Data shown:
──────

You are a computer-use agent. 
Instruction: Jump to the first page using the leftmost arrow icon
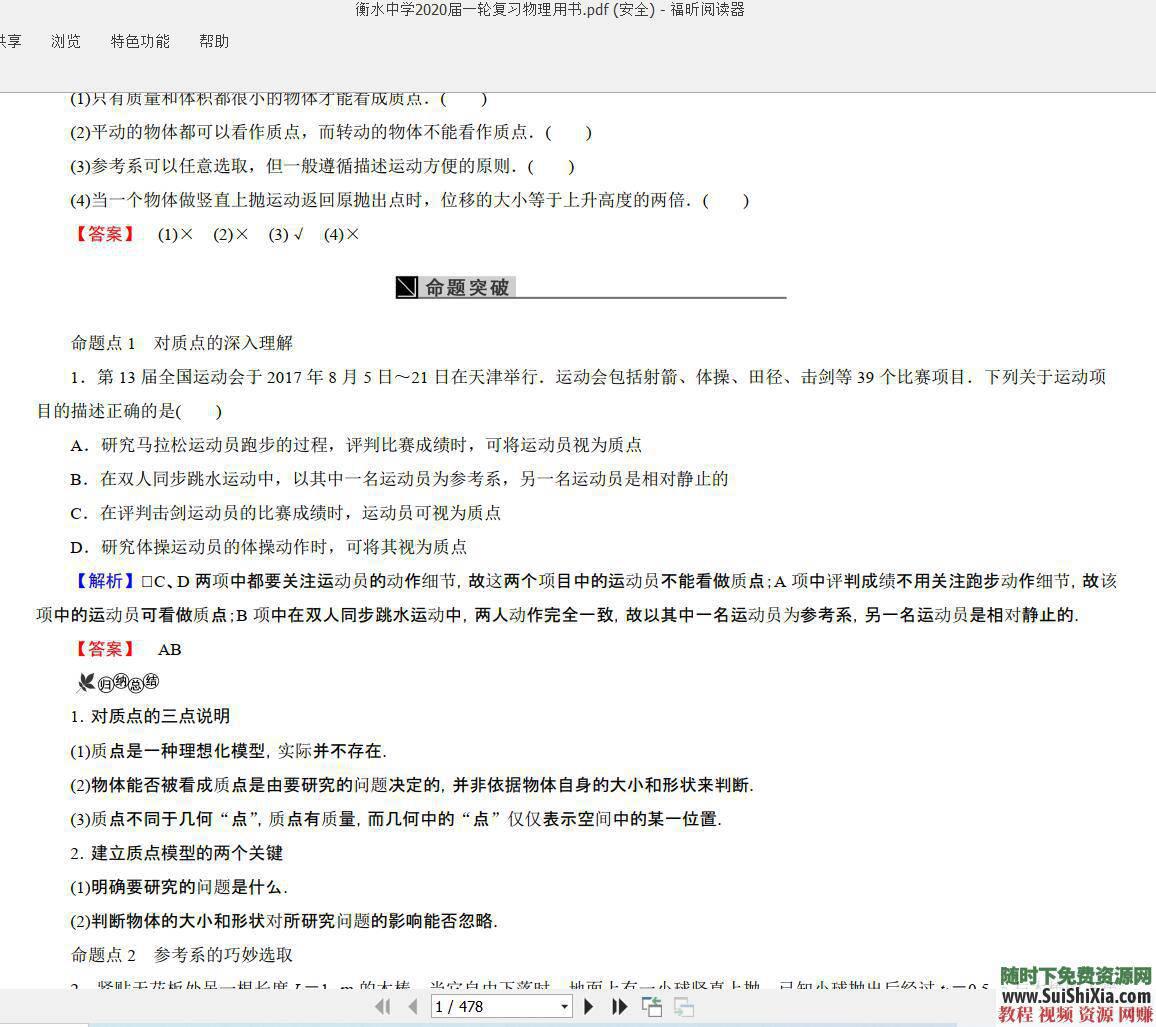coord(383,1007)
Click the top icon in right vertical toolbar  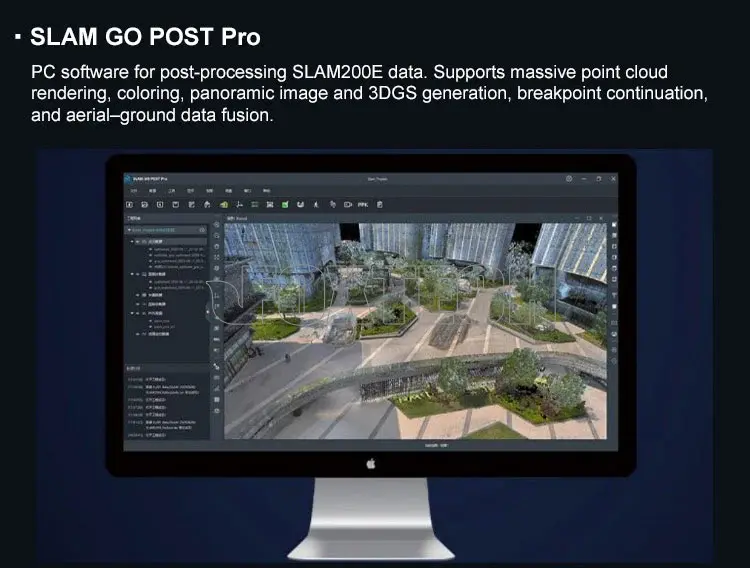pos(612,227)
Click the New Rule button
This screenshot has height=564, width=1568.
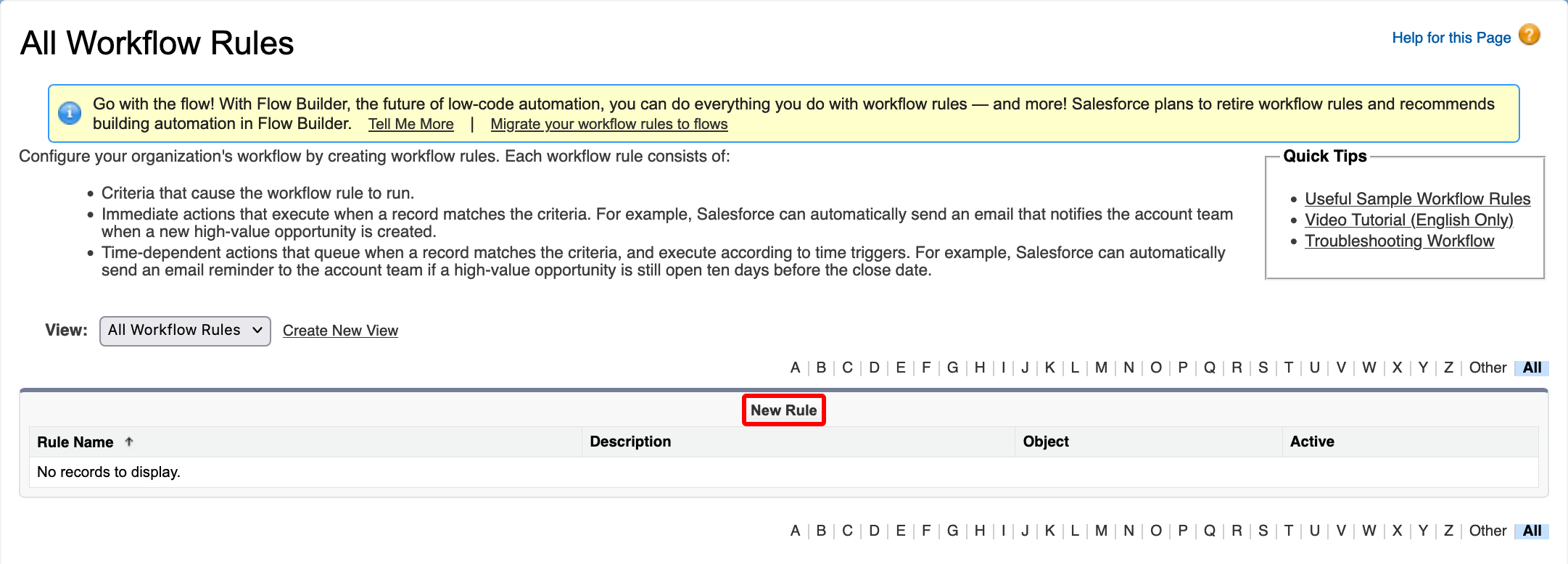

──────

Task item:
Take the line that contains "Click the New Rule button" as the first and the last line of the records as the end, and please quote those lines exactly, pictures omitted.

Written answer:
Click the New Rule button
This screenshot has height=564, width=1568.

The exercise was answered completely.